停頓一瞬,沈婠笑開:「看你如何狼狽收場,潦倒死去。」

沈春江瞳孔收緊。

最後一面……

潦倒死去……

瞬間頭皮發麻,戒備全開:「你想做什麼?!」

沈婠眸光幽冷,凌厲畢現。

微抬下頜,朝楚遇江使了個眼色:「動手。」

「是!」後者上前,朝楚遇江逼近。

王爺勇猛:廢材五小姐 「沈婠!你想做什麼?!你……你這個不孝女,難道要弒父嗎?!」

她笑容一頓:「可你想要殺死我。」

父殺女,女弒父,不是同樣的道理?同一回事?

沈婠不懂。

沈春江卻頗有「見地」,還理直氣壯:「你、這條命都是我給的,殺你又如何?普天之下被父親打死的兒女多不勝數,卻從來沒聽過兒女要弄死親爹的!」

「是嗎?」沈婠挑眉,「不如讓我來開這個頭?」

「你!」沈春江冷汗如注,浸濕後背,對上女人那雙冷清淡漠的眼睛,看不見任何動搖與憐憫。

那一刻,沈春江才意識到,沈婠不是嚇唬他,而是真的要他去死!

隨著楚遇江步步緊逼,沈春江直接跳下床,赤腳踩在地板上,不斷後退,直至後背抵在窗戶上,才不得不停下。

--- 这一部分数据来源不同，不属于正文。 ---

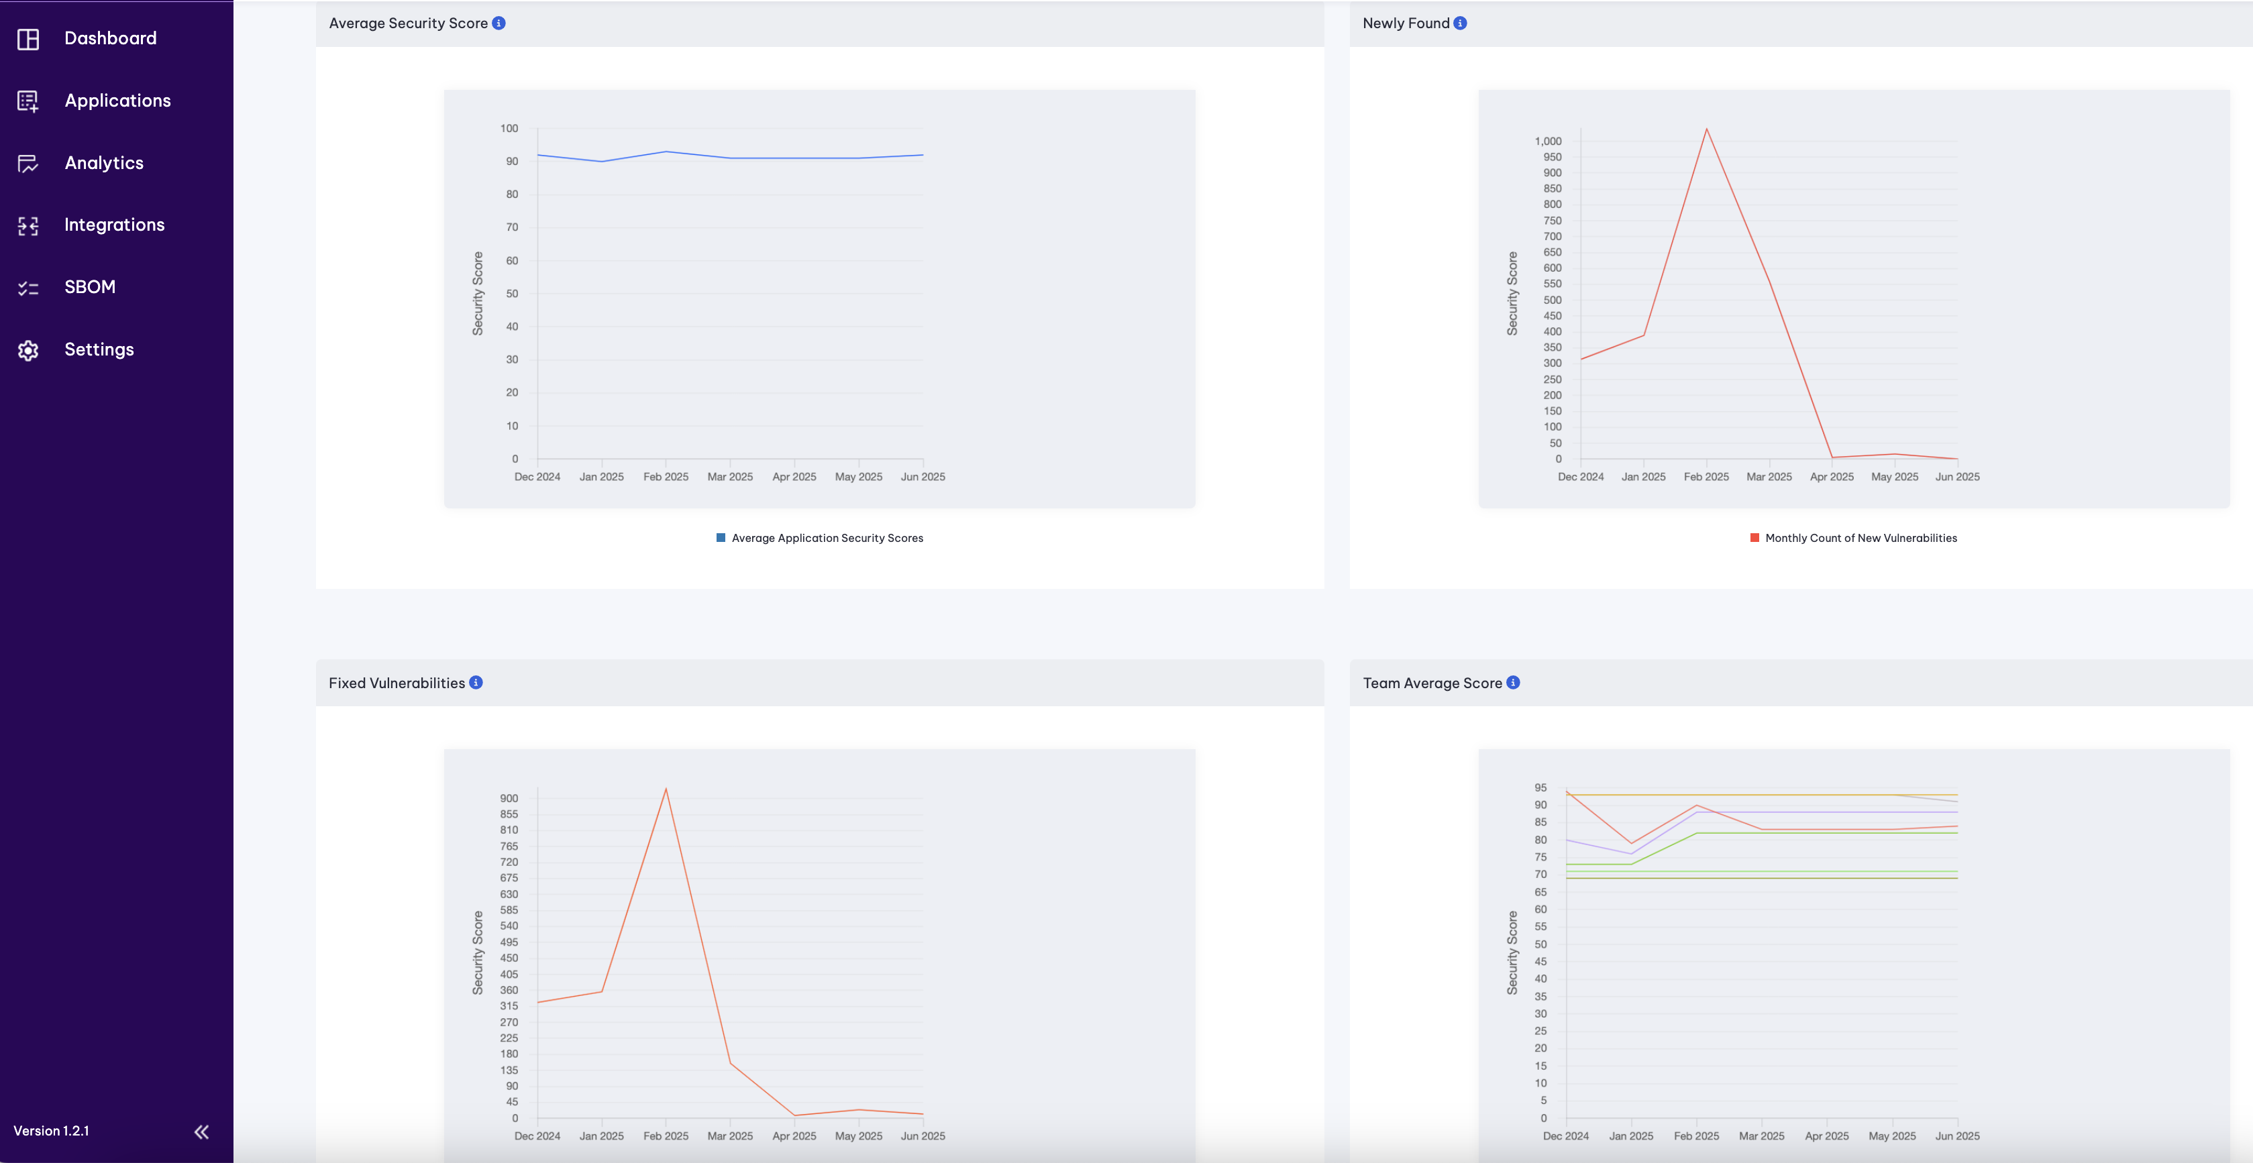Image resolution: width=2253 pixels, height=1163 pixels.
Task: Click info icon beside Newly Found title
Action: (x=1460, y=24)
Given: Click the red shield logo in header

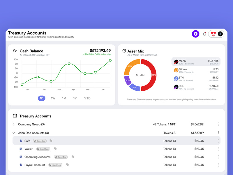Looking at the screenshot, I should click(213, 34).
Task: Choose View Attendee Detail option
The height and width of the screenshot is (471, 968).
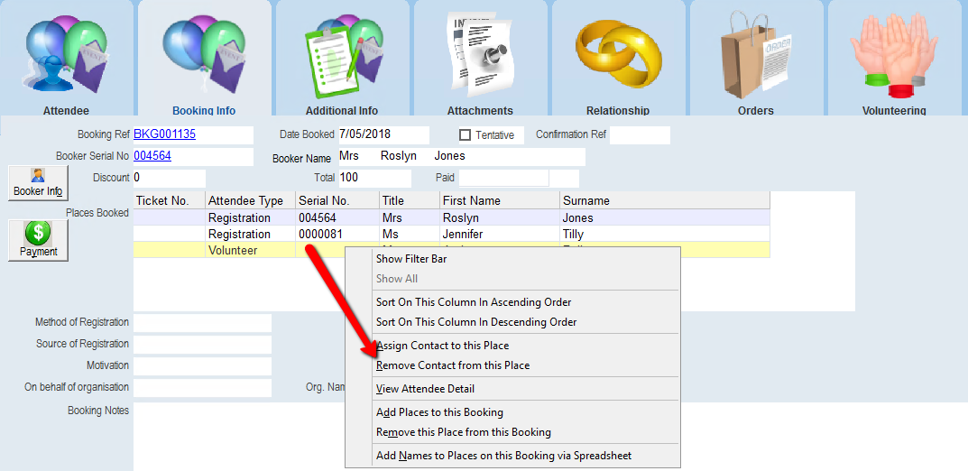Action: pos(425,389)
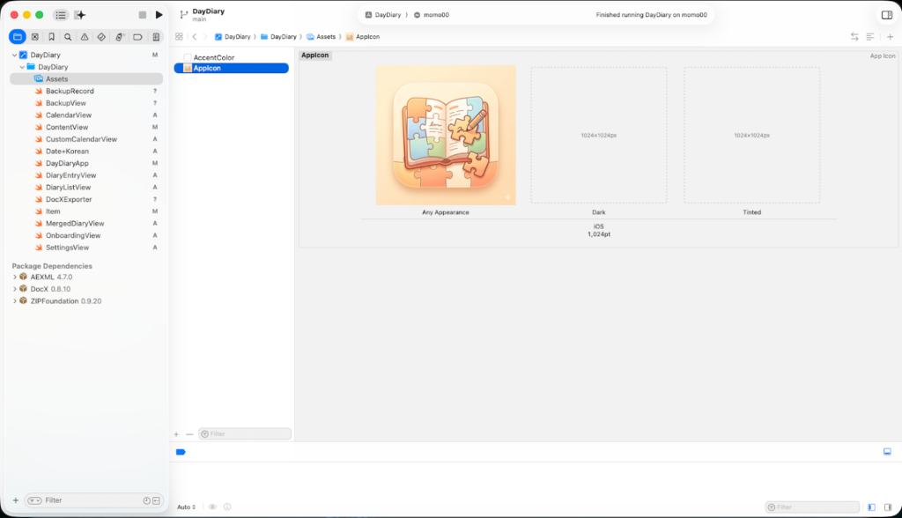Image resolution: width=902 pixels, height=518 pixels.
Task: Toggle recent files filter clock icon
Action: [146, 500]
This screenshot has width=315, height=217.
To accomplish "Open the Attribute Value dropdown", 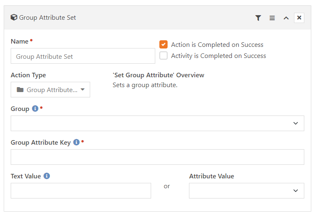I will coord(247,191).
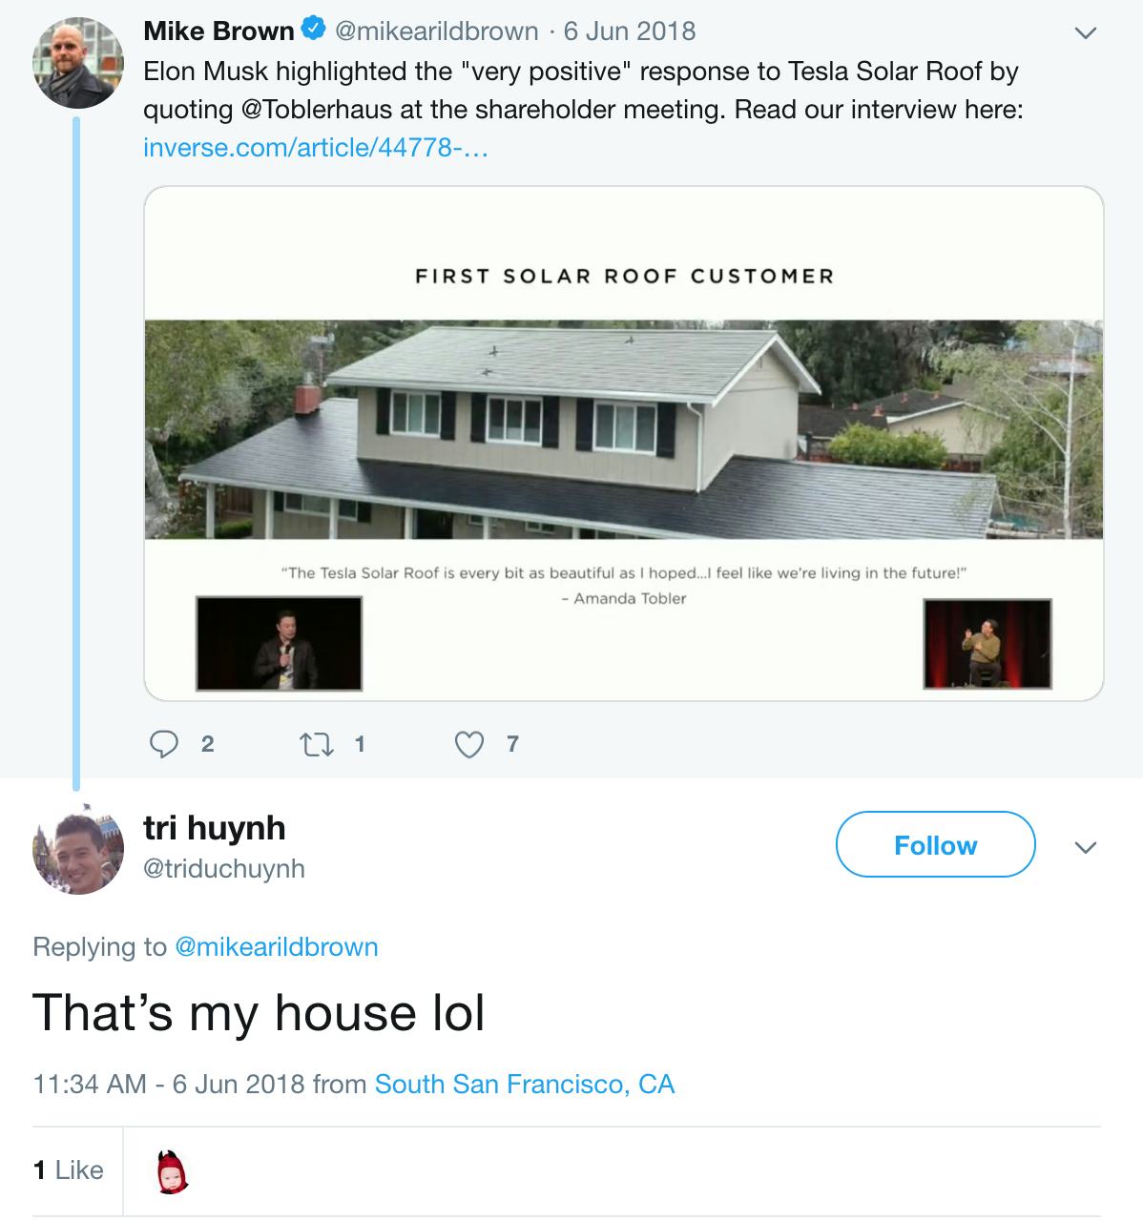View the 1 Like count

click(68, 1170)
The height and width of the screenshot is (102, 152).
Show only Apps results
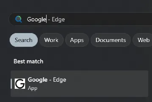77,40
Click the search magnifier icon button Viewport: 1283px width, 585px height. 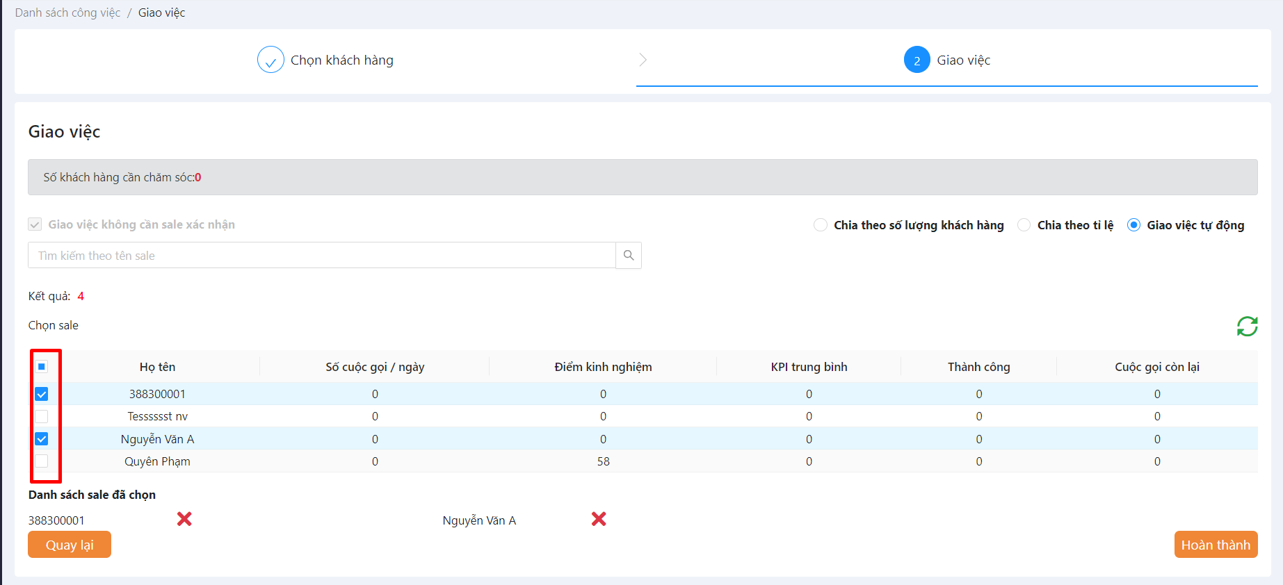pos(629,256)
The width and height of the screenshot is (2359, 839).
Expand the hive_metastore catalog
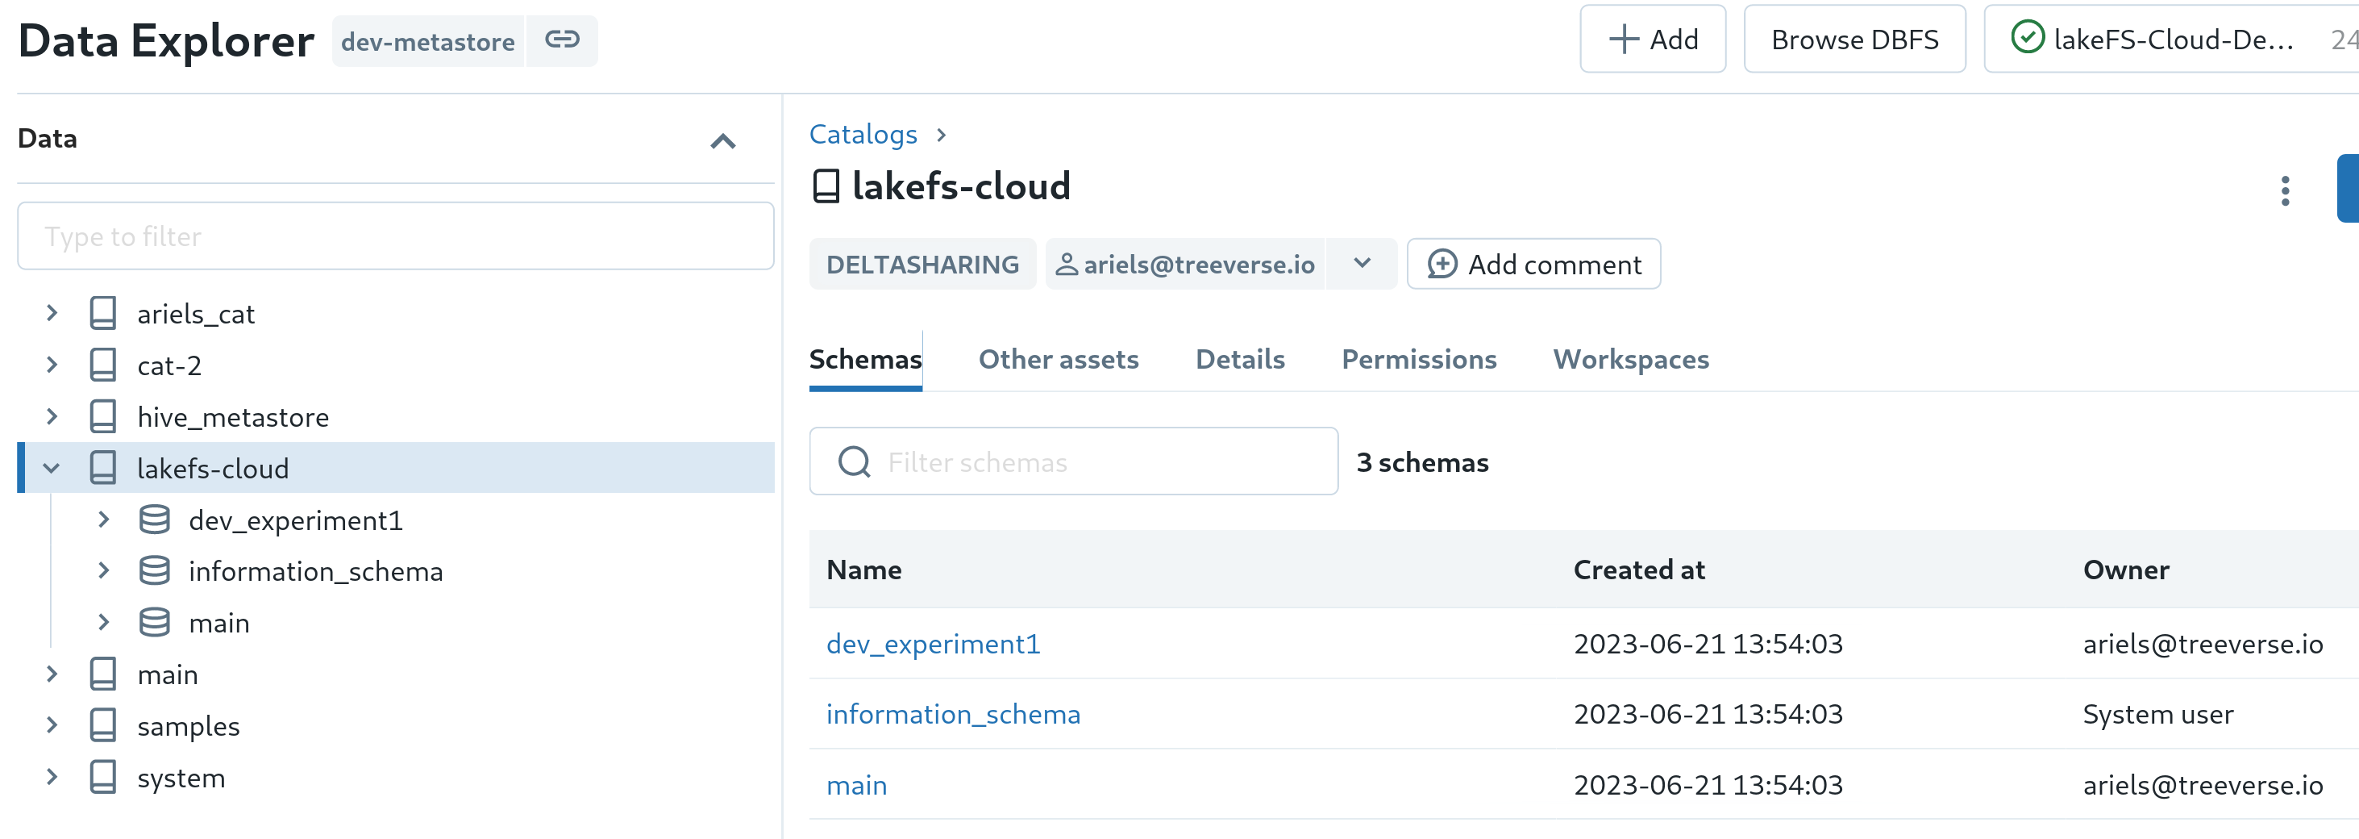(51, 417)
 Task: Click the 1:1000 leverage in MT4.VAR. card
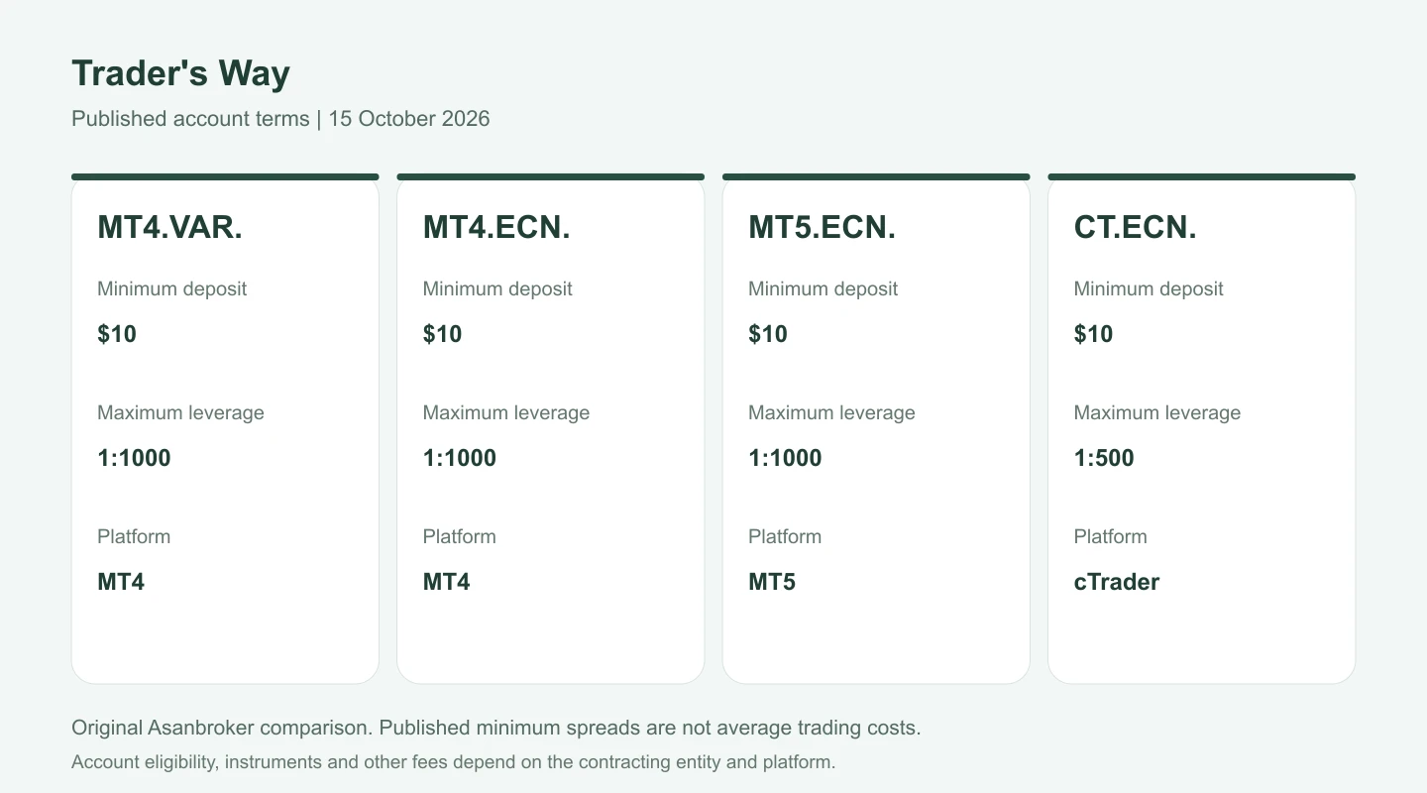(134, 458)
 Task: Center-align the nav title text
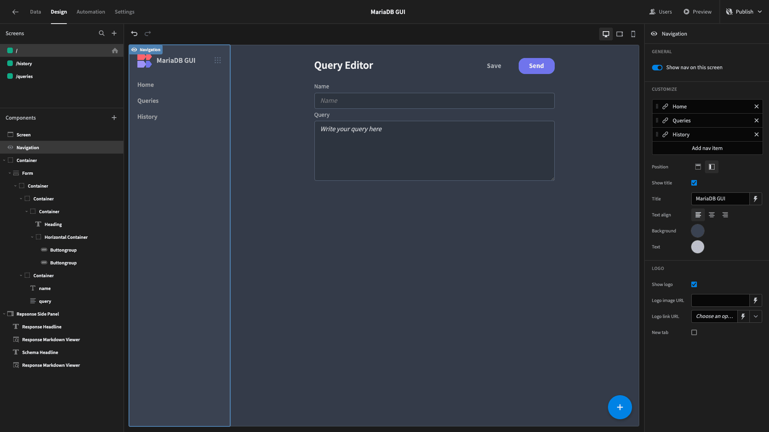click(x=712, y=215)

戒備的眼神,驚悸的內心,恐懼滲透每一個毛孔,籠罩全身。

「你走開!不準過來——」

楚遇江充耳不聞。

他是權捍霆的人,只聽權捍霆和沈婠的命令。

沈春江算什麼?

螻蟻不如。

顯然,沈春江也意識到這點,不再同他廢話,而是直接看向做主的權捍霆,「都說六爺火眼金睛、目光如炬,沒想到卻看上沈婠這麼一個殺妹弒父、狼心狗肺的女人!哈哈哈……真是可笑又可悲!」

權捍霆並不吃他的激將法,表情如故,眼波未動,彷彿螻蟻放了個屁,根本不值得讓他放在心上。

所以,出口的話也輕描淡寫:「沈嫣該殺,而你該死。」

儼然完全站在沈婠這邊,不問對錯,不講是非,只要她高興,她願意,他就縱著,任由她胡作非為,無法無天!

這個認知令沈春江最後一絲希望破滅。